BEGIN SOURCE INFORMATION

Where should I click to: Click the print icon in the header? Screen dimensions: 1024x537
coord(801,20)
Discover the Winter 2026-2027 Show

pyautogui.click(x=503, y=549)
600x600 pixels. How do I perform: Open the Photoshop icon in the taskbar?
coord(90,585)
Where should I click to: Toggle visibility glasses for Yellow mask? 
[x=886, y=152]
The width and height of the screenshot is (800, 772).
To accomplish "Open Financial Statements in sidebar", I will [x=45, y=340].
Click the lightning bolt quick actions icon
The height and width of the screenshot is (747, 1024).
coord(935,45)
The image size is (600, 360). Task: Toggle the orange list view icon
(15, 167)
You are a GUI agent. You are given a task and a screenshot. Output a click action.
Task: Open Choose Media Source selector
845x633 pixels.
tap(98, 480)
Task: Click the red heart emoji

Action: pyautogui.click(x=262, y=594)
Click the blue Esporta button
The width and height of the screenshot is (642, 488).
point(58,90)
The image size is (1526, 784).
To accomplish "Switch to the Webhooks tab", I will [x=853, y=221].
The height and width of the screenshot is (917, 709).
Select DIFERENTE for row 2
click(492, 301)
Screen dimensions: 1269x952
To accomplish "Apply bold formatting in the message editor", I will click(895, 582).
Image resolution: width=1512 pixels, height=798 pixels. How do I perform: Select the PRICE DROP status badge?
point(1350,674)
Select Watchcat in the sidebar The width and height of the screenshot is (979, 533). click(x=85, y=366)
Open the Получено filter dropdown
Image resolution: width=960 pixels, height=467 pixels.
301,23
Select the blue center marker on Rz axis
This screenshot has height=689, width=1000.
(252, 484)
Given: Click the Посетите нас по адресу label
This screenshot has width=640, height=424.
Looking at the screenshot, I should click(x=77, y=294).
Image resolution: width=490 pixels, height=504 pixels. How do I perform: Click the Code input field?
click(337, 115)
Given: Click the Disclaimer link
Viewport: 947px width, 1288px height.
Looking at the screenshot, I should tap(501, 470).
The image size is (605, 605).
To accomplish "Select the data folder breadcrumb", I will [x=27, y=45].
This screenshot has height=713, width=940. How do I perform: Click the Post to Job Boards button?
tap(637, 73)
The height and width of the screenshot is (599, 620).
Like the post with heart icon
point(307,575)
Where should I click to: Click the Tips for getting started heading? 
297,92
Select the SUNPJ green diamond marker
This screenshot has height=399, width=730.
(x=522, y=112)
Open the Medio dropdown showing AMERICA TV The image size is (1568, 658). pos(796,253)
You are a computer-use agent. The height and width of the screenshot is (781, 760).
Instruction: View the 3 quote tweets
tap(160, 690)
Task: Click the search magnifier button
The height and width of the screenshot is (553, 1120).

END SOURCE INFORMATION

▶ TASK ITEM:
Each line of the entries that contains the word "will" should be listed.

▶ TASK SOLUTION:
To accomplish "Open Financial Statements in sidebar", I will [x=45, y=340].
To accomplish "Switch to the Webhooks tab", I will [x=853, y=221].
To accomplish "Apply bold formatting in the message editor", I will click(895, 582).
To accomplish "Select the data folder breadcrumb", I will [x=27, y=45].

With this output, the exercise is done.